Australia — Queensland is facing one of its worst ever bushfire seasons, authorities have warned.
Monsoonal rains earlier this year have caused an explosion in grass and vegetation growth that is expected to provide plenty of fuel as it dries out. Add to the mix August’s traditional westerly winds and you have a dangerous combination, Emergency Services Minister Neil Roberts said.
“The bushfire threat has been exacerbated this year,” Mr Roberts said.
“(The) risk could be serious and we don’t want to take any chances.”
Authorities are preparing to light more than 2000 fires across the state as part of a massive hazard reduction burn-off operation, overseen by the Queensland Fire and Rescue Service.
QFRS Commissioner Lee Johnson said it was now a race against time to mitigate the bushfire risk.
By the end of August, the authority will have issued about 13,000 permits to light controlled fires.
“At the moment we are experiencing cooler weather, smaller winds and lower humidity which mean the risk of a fire getting out of control is relatively low,” Mr Johnson said.

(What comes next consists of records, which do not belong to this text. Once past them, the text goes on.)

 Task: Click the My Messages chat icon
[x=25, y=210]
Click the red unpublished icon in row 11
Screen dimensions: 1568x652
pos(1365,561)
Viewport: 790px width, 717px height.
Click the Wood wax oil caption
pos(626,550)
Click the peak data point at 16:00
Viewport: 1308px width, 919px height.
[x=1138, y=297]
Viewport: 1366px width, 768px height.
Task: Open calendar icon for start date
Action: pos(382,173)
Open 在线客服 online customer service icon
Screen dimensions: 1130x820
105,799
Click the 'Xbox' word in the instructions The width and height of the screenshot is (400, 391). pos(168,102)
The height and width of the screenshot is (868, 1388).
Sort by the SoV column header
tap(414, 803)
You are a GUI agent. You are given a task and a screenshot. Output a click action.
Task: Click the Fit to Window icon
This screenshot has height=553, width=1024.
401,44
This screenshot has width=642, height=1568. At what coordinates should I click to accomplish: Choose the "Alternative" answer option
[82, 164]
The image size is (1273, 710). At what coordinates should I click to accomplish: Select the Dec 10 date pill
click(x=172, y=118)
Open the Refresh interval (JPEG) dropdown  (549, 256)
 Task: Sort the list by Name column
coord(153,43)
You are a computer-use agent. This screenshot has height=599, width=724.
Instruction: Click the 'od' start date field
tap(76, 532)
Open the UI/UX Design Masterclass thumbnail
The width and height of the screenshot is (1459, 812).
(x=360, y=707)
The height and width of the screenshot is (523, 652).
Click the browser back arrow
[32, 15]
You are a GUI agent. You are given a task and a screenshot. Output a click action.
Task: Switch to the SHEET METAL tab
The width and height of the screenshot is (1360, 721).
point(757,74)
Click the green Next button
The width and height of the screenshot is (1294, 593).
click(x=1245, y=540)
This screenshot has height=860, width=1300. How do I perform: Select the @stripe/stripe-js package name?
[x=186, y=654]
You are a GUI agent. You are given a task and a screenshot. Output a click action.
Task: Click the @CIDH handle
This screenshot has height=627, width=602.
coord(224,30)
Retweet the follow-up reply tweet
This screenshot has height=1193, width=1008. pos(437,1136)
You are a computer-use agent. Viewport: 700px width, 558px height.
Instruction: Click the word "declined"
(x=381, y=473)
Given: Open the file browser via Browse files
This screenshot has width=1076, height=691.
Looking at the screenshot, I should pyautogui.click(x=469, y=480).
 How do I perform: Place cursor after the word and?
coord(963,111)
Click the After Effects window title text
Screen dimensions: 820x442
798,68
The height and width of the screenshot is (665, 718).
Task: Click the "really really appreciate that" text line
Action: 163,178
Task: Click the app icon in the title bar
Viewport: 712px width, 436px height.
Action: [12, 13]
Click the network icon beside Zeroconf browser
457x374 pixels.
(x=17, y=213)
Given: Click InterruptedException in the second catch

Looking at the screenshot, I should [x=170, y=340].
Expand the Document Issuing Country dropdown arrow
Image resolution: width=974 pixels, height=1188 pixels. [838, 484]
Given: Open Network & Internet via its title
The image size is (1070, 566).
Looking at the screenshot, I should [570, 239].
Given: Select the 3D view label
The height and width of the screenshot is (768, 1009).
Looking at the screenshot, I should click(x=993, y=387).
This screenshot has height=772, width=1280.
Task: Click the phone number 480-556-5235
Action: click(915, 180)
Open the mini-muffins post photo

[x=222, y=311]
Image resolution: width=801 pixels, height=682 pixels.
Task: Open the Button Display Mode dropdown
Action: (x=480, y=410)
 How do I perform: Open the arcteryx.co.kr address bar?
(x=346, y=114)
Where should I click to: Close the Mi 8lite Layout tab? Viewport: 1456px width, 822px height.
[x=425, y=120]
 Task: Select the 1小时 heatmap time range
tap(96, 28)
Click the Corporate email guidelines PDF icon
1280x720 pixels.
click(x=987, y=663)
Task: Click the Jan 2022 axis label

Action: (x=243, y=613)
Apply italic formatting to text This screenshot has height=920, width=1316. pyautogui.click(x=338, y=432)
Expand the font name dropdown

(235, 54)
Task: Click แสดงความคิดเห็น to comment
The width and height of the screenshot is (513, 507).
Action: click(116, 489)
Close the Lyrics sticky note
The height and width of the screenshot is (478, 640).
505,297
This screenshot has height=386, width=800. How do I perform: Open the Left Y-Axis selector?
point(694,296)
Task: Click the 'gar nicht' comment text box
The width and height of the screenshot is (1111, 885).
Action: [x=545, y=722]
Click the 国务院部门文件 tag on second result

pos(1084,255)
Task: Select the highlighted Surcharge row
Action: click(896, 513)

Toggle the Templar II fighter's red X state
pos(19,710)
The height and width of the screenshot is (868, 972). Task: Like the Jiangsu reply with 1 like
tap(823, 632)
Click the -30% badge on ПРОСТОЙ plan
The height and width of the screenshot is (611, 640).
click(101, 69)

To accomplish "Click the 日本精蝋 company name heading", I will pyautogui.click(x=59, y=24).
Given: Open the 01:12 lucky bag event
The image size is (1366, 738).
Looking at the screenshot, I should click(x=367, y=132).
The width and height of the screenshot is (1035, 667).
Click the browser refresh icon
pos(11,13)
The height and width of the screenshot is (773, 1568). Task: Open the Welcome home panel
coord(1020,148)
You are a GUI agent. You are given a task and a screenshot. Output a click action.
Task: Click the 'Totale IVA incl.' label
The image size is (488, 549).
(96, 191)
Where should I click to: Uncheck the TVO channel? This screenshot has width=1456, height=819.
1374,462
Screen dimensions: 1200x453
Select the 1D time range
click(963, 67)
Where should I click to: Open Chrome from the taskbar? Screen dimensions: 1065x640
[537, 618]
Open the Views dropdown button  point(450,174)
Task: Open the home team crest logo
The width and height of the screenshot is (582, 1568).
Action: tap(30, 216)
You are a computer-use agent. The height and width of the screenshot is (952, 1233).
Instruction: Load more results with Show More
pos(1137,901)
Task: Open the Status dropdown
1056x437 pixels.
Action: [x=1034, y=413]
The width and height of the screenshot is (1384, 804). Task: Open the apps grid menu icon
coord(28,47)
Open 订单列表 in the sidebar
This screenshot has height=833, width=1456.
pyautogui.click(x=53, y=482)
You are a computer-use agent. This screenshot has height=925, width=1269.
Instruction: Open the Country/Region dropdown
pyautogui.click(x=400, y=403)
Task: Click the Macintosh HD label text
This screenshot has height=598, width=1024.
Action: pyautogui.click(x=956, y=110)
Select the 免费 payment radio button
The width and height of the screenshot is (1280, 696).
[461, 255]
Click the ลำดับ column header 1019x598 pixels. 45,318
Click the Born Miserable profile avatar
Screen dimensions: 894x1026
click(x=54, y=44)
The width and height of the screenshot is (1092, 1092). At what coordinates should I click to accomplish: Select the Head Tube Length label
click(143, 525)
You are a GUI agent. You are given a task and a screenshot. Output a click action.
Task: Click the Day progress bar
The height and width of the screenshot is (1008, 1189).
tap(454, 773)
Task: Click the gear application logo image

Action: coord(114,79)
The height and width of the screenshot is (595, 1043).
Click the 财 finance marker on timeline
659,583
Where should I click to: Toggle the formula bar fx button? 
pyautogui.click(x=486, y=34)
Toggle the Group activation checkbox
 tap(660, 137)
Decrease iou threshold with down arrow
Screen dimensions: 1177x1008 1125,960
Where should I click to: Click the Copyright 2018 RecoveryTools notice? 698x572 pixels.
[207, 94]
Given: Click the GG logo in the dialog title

“In these conditions it is a lot safer to work with the fire. To burn the land could pose a problem in spring.”
The downside for residents, however, will be hazy conditions for some time, but it was a necessary evil, Mr Johnson said.
“While the atmosphere may be a bit smoky for a while, the protection that residents will gain from hazard reduction burns will far outweigh the immediate discomfort.”
Residents are being asked to do their bit by clearing scrub and undergrowth from around their homes, keeping lawns and grassed areas trimmed and clearing firebreaks around properties in rural and rural fringe areas.
A permit is required for anyone who wants to light an open fire larger than two metres.